Bendon's Nasdaq-listed owner Naked Brand Group's former route to a bail-out - former Bendon owner Eric Watson - is closed as it seeks to raise another $26 million by July.
Having breached its loan terms with Bank of New Zealand yet again, Naked can't go back to Watson, whose Cullen Group has injected capital in the past but is now dealing with its own issues.
Lingerie firm Naked's solvency remains a live question, with directors saying there's "substantial doubt" it can operate as a going concern. And if it can, it needs to raise at least $26 million between December and July next year, cut costs and fatten margins to achieve a positive cash flow by October, and renegotiate banking arrangements and creditors' terms.
Naked is operating with negative working capital after breaching the terms of its banking covenants and BNZ has the $20 million facility under review. Bendon was often in breach of its loan terms with BNZ, and it was only an effective guarantee from Watson's Cullen Group that prevented the funding line shrinking to just $10 million after the June merger with Naked to reverse-list Bendon.
Bendon had already drawn on Watson's fortune during the drawn-out Naked transaction, it providing capital in the form of convertible notes and shareholder loans with high interest rates.

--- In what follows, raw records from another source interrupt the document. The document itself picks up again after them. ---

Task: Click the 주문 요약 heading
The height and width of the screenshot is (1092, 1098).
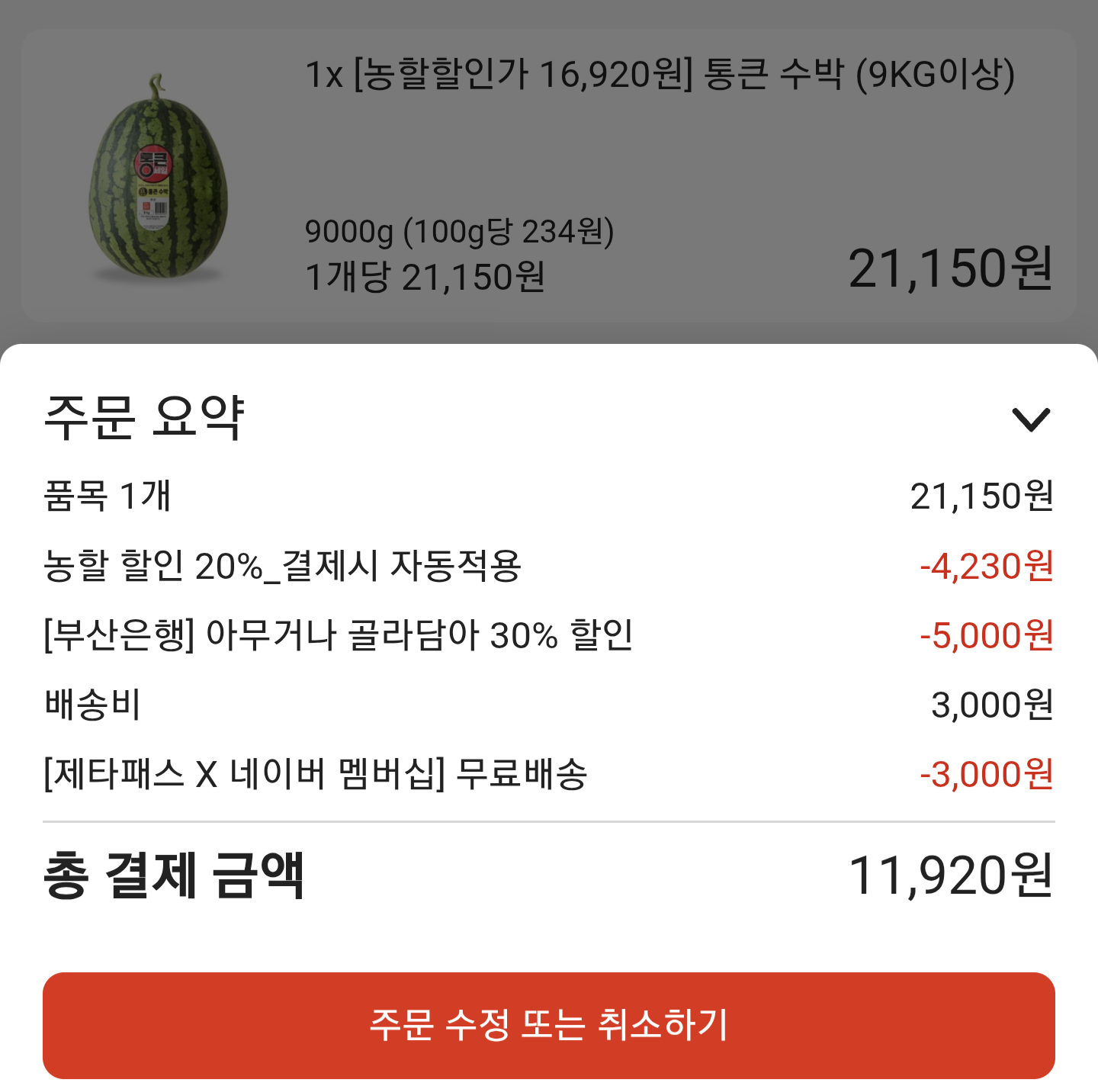Action: 144,417
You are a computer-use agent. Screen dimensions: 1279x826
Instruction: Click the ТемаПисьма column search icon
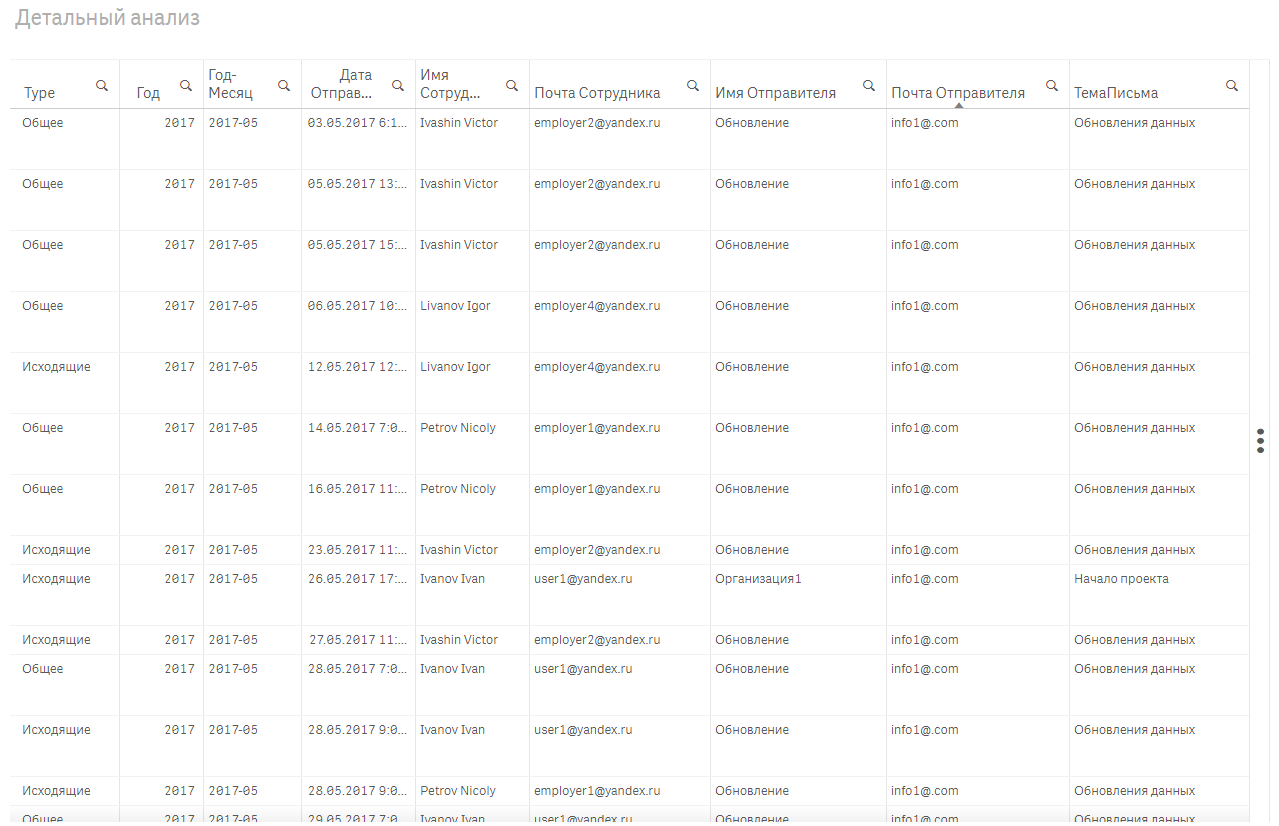pyautogui.click(x=1232, y=86)
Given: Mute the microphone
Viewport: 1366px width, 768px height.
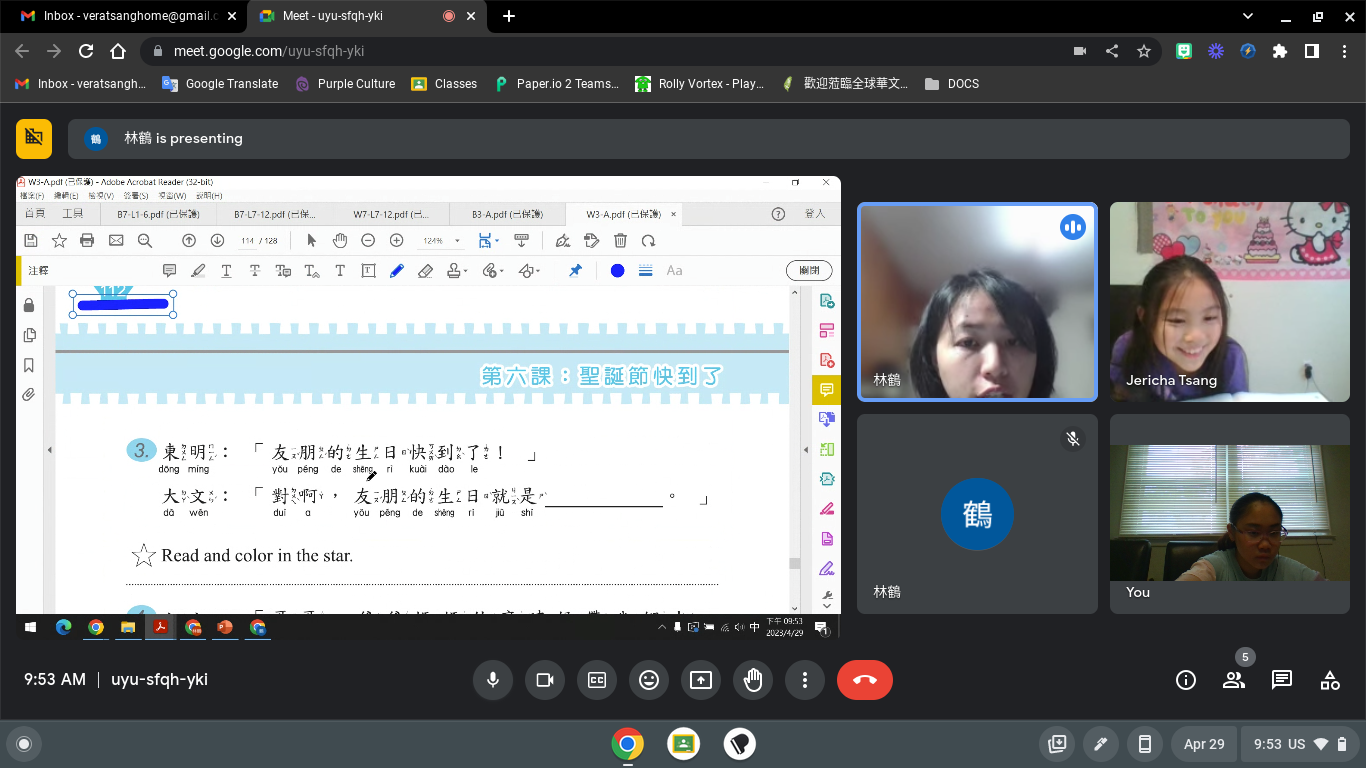Looking at the screenshot, I should [493, 680].
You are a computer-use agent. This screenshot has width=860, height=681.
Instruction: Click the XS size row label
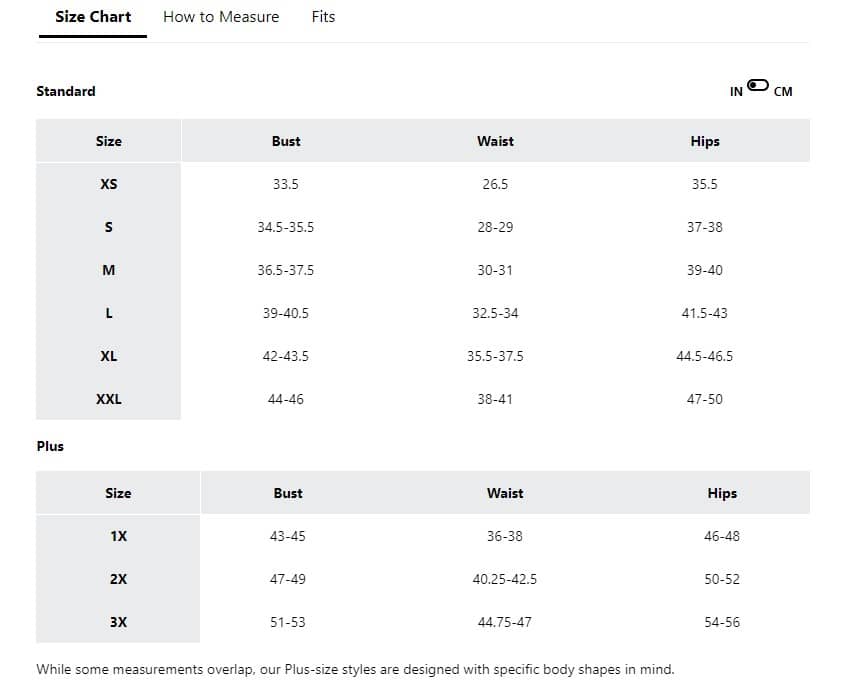[x=109, y=185]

However, multiple claims on his assets have seen Watson sell assets and dial back his domestic exposure, making Naked an unlikely benefactor in the future.
New Zealand's Inland Revenue Department is pursuing Watson's vehicle for almost $60 million of what it claims are unpaid taxes, plus interest and penalties. Also, former business partner Owen Glenn is seeking to enforce an English court judgment for $50 million against Watson after their acrimonious falling out.
Naked directors recognise the new situation, saying they've been told that "due to some changes with Cullen's financial circumstances, Cullen is not likely to be a reliable source of funding and, as a result, the directors have decided to pursue new capital raising activities and not rely on Cullen."
The company said management has already started exploring ways to raise capital for new inventory and has restructured the business to cut distribution costs and renegotiate supply arrangements. Naked said it will take some time before those initiatives improve the business, and it put off holding an investor briefing on its first-half earnings on Dec. 20 until next year.
Naked needs the funding to restock depleted inventory, the lack of which it blamed for a 5.1 per cent decline in revenue to $56.8 million in the six months ended July 31, and a 9.7 per cent drop in gross profit to $17.7 million, accounts filed with the US Securities and Exchange Commission show. Its first-half loss widened to $26.1 million.
The lingerie-maker started the half year knowing it had inventory issues. Its licence to sell Stella McCartney products ended on June 30, and it hoped to replace that with FOH Online - the Watson-owned global e-commerce licensee for Frederick's of Hollywood.
A sale was closed last month for US$18.2 million, although no cash changed hands with Naked forgiving NZ$12.8 million of debt owed by FOH and Cullen, and issuing almost 3.8 million Naked shares to FOH's vendors.
Those shares were priced at US$2.20 apiece, a substantial premium to the US$1.14 price at the time. Since then, Naked's stock has plunged, dropping from US$1.10 on Dec. 19, before it released its first-half results, to just 83 cents at Friday's New York close, valuing Naked at just US$21.6 million.
Watson took then-NZX-listed Bendon private in 2002, paying $1.90 a share, which valued the underwear maker at $58.7 million. Cullen's holding was diluted when it brought Australian lingerie firm Pleasure State into the fold.